>> begin TEXT SHOWN

Cyclic voltammogram for (a; blue) the as-dep. LDH, (b; green) OH−-LDH-2, and (c; red) OH−-LDH-24 obtained in 1 mol L−1 NaOH aq. The electrochemical potential was scanned three times as in the figures with the scan rate of 1 mV/sec. The black curve in (a) corresponds to the result for Ni metal plate with the size of 1 × 1 cm2. All current densities were collected with the electrochemical surface area.
The anion exchange property of the interlayer is a characteristic feature of the LDH materials. According to our previous report, the interlayer anion can be easily exchanged from F− to OH− ions by simple immersion in NaOH aq. solutions.29 The pH of the solution influences the anion exchange capacity. Therefore, we obtained Ni-Al LDH with the interlayer anion of OH− (OH−-LDH) by immersing FTO electrodes with the coverage of F−-LDH in 1 mol L−1 NaOH aq. for 24 h (OH−-LDH-24). As comparison, the immersion of F−-LDH in 1 mol L−1 NaOH aq. for 2 h was also performed (OH−-LDH-2). The immersion time of 2 h is the same as the time required to obtain the 1st cycle of the cyclic voltammogram (CV) spectrum. The CV for OH−-LDH-2 and OH−-LDH-24 are shown in Figs. 2b and 2c, respectively. From the CV measurements, it was found that the overpotential at 10 mA cm−1 on OH−-LDH-24 was decreased (about −0.07 V). It was also confirmed that the OH−-LDH-2 has a relatively lower OER activity than even that of as-dep. LDH. From these electrochemical measurements, it was clearly demonstrated that the anion exchange procedure is capable of the modulation of the OER activity on LDH materials. It should be mentioned that the electrochemical surface area was almost constant before and after immersing in the alkaline solution. This means that the dissolution of LDH materials during anion exchange could be negligible.

>> end TEXT SHOWN

## CHALLENGES
1. In the LDH passage, how long were the F−-LDH-covered electrodes immersed in NaOH solution to make OH−-LDH-24?
2. Decide whether each statement agrees with the LDH passage. For each one, answer yes or no and quote the words that settle it.
(a) The electrochemical potential was scanned three times at a scan rate of 1 mV/sec.
(b) OH−-LDH-2 showed higher OER activity than the as-dep. LDH.
(c) The electrochemical surface area changed considerably after immersion in the alkaline solution.
3. Translate this sentence from the LDH passage into Spanish: "The pH of the solution influences the anion exchange capacity."

>> begin LISTED RECORDS

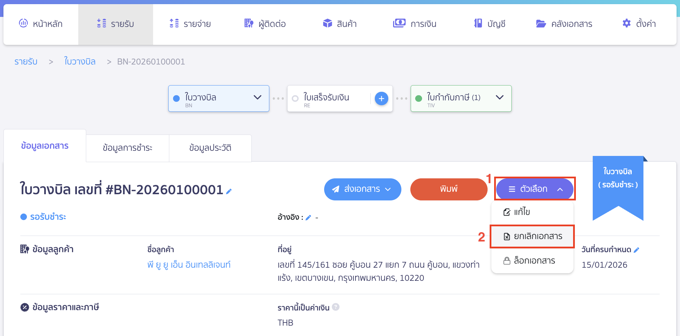Click the help tooltip beside ราคานี้เป็นค่าเงิน
Viewport: 680px width, 336px height.
coord(336,307)
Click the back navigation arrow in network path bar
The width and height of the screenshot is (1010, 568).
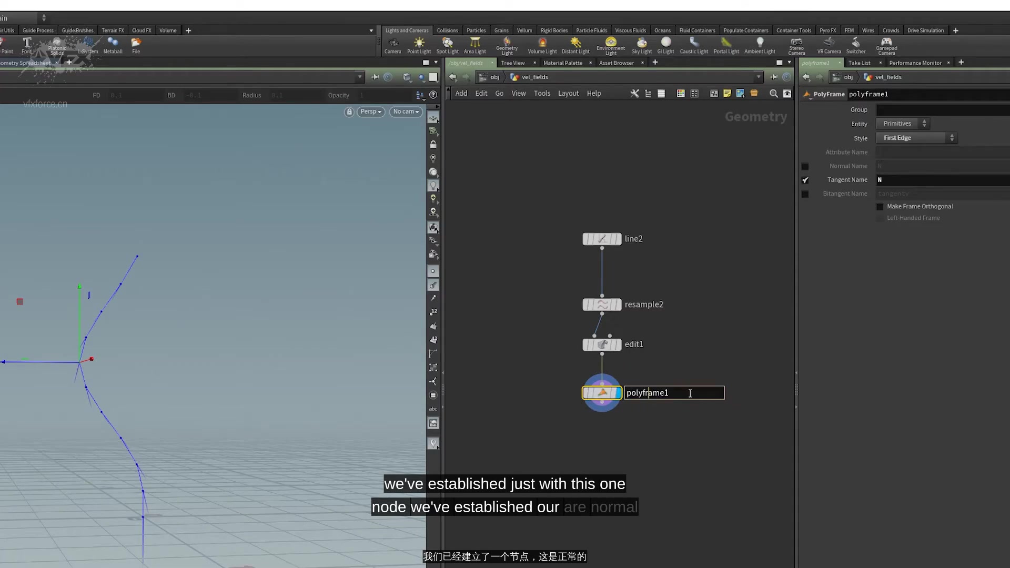[x=453, y=77]
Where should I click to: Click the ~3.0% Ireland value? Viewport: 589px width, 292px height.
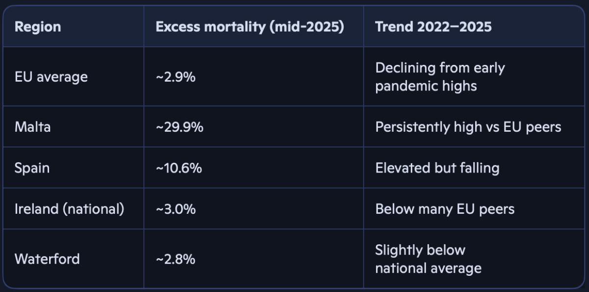coord(175,209)
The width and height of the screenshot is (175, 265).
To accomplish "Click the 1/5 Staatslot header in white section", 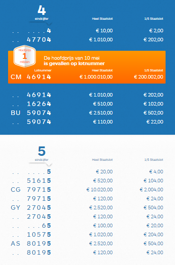I will (154, 159).
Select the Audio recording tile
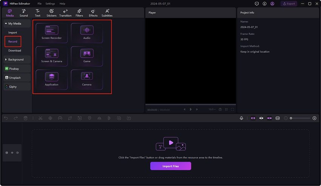The height and width of the screenshot is (186, 321). pos(87,33)
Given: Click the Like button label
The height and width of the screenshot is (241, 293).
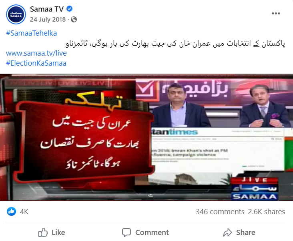Looking at the screenshot, I should 58,233.
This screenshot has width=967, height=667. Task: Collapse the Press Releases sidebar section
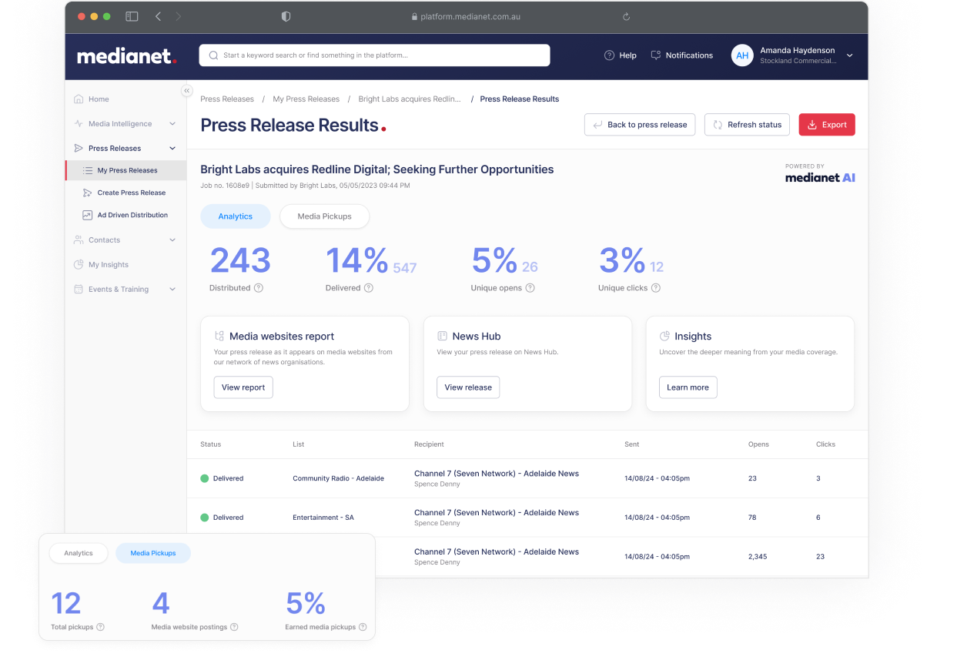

>> end LISTED RECORDS

## FULL ANSWERS
1. For 24 hours, in 1 mol L−1 NaOH aq.

2.
(a) Yes: "The electrochemical potential was scanned three times as in the figures with the scan rate of 1 mV/sec."
(b) No: "It was also confirmed that the OH−-LDH-2 has a relatively lower OER activity than even that of as-dep. LDH."
(c) No: "the electrochemical surface area was almost constant before and after immersing in the alkaline solution."

3. El pH de la solución influye en la capacidad de intercambio aniónico.